German military officer (1878–1945)

Gustav Adolf von Wulffen (18 April 1878 – 4 May 1945) was a highly-decorated German military officer who fought in both world wars. In the First World War, he was decorated with the highest Prussian decoration for bravery, the Pour le Mérite. In the interwar years, he joined the Nazi Party and rose to become an SS-Brigadeführer in the Allgemeine SS and a Generalmajor in the Wehrmacht. He was killed in combat in the final days before Germany's surrender in the Second World War.

== Early life and education ==
Wulffen was born on April 18, 1878, in Gotha as the son of Imperial German Army Generalleutnant, Gustav Adolf Alexander Ferdinand von Wulffen and his wife Klara Wilhelmine Christiane Hauff. He studied at the Gymnasium in Meiningen, Darmstadt and Frankfurt am Main, and was sent to the military school for boys in Potsdam in March 1891. Wulffen later attended the Preußische Hauptkadettenanstalt, the main Prussian military academy at Groß-Lichterfelde in Berlin. He graduated in March 1897 and was commissioned as a Leutnant in Infanterie-Regiment "Graf Bose" (1. Thüringisches) Nr. 31.

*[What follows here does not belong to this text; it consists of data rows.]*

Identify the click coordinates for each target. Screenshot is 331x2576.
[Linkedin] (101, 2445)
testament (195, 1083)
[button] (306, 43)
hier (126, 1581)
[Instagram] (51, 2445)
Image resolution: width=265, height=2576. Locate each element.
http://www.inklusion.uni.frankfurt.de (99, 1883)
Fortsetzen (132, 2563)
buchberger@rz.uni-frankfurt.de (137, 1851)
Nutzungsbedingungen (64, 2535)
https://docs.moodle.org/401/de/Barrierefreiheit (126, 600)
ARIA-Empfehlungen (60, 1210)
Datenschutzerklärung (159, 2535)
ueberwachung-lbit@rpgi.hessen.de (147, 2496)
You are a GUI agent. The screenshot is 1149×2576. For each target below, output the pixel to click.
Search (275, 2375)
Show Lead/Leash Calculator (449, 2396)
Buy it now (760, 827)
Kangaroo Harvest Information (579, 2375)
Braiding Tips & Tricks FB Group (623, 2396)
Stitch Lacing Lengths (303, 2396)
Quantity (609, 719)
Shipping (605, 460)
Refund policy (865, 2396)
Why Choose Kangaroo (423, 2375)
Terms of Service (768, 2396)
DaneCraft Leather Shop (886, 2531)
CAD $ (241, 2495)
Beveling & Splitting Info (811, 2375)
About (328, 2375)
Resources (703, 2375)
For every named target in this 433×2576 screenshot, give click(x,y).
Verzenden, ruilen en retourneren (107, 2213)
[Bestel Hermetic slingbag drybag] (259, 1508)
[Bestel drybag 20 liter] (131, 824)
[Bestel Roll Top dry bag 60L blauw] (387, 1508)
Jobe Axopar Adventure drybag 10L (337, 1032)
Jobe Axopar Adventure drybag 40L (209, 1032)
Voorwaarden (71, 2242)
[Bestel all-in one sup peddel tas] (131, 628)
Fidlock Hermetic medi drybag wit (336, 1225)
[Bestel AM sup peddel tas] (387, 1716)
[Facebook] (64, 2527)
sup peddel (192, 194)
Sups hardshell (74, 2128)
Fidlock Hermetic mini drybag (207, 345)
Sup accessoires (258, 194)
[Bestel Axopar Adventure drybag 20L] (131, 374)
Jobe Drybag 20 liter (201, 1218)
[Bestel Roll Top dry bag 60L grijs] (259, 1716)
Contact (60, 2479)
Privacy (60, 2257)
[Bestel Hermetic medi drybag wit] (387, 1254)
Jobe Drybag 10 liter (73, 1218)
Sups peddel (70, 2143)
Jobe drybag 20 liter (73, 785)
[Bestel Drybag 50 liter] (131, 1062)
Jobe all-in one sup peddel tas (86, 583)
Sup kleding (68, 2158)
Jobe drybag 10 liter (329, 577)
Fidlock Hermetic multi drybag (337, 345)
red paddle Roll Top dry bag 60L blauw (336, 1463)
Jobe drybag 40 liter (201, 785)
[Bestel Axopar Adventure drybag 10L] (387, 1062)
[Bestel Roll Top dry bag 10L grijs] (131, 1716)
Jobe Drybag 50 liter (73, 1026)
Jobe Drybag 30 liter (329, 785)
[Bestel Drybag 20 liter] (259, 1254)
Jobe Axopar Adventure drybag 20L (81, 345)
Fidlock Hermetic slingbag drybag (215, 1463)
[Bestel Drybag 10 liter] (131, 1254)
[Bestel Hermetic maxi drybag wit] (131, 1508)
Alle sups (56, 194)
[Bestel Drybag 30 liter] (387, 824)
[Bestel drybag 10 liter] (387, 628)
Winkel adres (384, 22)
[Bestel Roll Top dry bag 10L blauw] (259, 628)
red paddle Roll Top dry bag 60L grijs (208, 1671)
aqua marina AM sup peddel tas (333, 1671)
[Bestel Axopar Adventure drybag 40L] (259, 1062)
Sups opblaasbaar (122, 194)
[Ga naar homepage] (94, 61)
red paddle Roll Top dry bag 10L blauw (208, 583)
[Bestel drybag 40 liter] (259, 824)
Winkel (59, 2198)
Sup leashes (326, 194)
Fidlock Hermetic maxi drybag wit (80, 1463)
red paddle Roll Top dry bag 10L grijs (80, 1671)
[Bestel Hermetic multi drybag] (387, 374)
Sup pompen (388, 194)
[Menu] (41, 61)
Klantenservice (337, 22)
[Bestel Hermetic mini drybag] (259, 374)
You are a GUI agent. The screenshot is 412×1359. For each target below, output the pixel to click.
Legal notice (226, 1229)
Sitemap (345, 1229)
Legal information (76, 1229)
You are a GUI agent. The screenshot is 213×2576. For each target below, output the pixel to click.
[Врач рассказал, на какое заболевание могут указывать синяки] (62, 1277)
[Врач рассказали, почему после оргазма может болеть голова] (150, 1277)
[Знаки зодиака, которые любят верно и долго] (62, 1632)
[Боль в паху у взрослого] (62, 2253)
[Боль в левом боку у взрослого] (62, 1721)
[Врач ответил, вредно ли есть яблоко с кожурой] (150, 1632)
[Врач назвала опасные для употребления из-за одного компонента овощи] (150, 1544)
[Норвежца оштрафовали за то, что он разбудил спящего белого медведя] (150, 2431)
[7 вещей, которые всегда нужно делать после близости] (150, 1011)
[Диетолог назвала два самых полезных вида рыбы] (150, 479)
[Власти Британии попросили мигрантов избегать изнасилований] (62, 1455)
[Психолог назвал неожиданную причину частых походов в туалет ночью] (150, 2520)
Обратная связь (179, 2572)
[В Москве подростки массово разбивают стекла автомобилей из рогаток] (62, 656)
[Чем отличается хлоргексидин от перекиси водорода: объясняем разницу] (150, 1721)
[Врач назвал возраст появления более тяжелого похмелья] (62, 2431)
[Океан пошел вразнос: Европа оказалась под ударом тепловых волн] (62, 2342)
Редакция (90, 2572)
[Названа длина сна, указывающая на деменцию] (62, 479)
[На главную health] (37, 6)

He was appointed battalion adjutant in his regiment in October 1902 and held this assignment until he was promoted to regimental adjutant. Wulffen was promoted to the rank of Oberleutnant in May 1907 and to Hauptmann in October 1912. He was subsequently transferred to Breslau and appointed brigade adjutant in the 22nd Infantry Brigade.

== World War I ==
On the outbreak of the First World War, Wulffen participated in combat in Belgium in August 1914 and later in France during September and October. He was transferred to Reserve-Infanterie-Regiment 271 in January 1915 and appointed commander of Feld-Battalion 26. He was transferred with his unit to the eastern front and participated in the campaign in Galicia until August 1916, when he was transferred to the staff of XXXX Reserve Corps under General of Infantry, Karl Litzmann as the corps adjutant. For his service in the early phase of the war, Wulffen was decorated with both classes of the Iron Cross.

In May 1917, Wulffen was transferred back to the western front and attached to Mecklenburgischen Grenadier-Regiments 89 as commander of II. Battalion. He led this unit during the combat in West Flanders and participated in the Battle of Passchendaele. He was decorated with the Knight's Cross of the Prussian House Order of Hohenzollern with Swords for his service in Flanders.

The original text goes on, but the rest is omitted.